++++ Texto

Edmar Monteiro Filho

Gilberto Freyre analisa a ascensão dos jovens bacharéis aos cargos políticos no Brasil, nas primeiras décadas do século XIX, como sinal de uma tendência ampla, que qualifica como “vitória dos moços”. Afirma Freyre que os “velhos capitães, ouvidores, juízes, ‘homens bons’” iam se retirando das posições proeminentes na sociedade brasileira, atendendo aos reclames de um sistema que tinha como paradigma o imperador D. Pedro II, coroado aos quinze anos de idade. E conclui que “com a ascensão social e política desses homens de vinte e trinta anos foi diminuindo o respeito pela velhice, que até os princípios do século XIX fora um culto quase religioso”.

Penso que o diagnóstico lúcido de Freyre pode ser ilustrado em nossos dias tanto pelo descaso dos asilos quanto pelo uso de eufemismos como “melhor idade”, que oculta um processo de mercantilização de uma faixa etária que há pouco tempo era considerada depositária de sabedoria. Fingimos cuidados e atenção, disfarçando nossa incapacidade de acatar a experiência consolidada em tempos nos quais somente o novo merece crédito.

++++++++

Objetivo do exercício: Reproduza fielmente o trecho do texto compreendido entre "Penso que o" e "novo merece crédito.", inclusive. A listagem que se segue não guarda relação alguma com o texto.

++++ Dados fornecidos

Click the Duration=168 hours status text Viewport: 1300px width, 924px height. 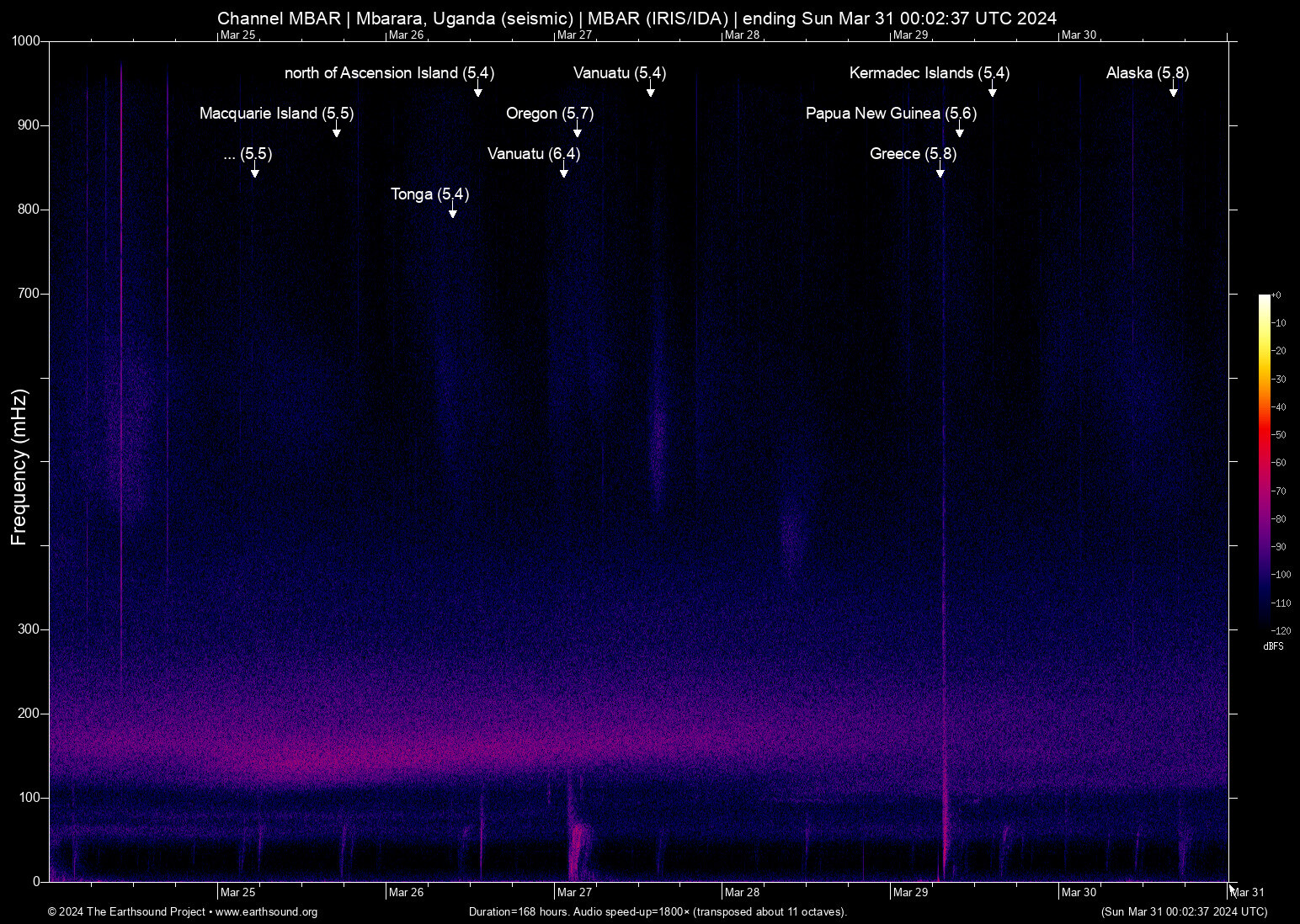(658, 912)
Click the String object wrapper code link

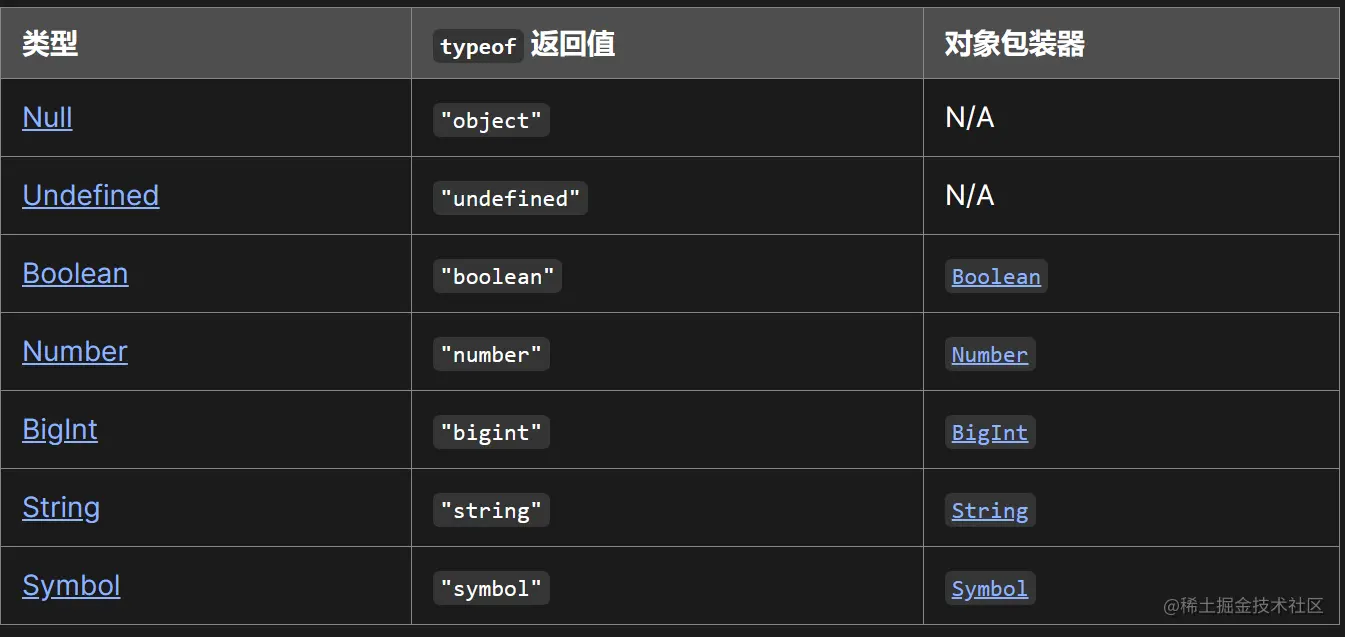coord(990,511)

++++++++

Resultado da tarefa:
Penso que o diagnóstico lúcido de Freyre pode ser ilustrado em nossos dias tanto pelo descaso dos asilos quanto pelo uso de eufemismos como “melhor idade”, que oculta um processo de mercantilização de uma faixa etária que há pouco tempo era considerada depositária de sabedoria. Fingimos cuidados e atenção, disfarçando nossa incapacidade de acatar a experiência consolidada em tempos nos quais somente o novo merece crédito.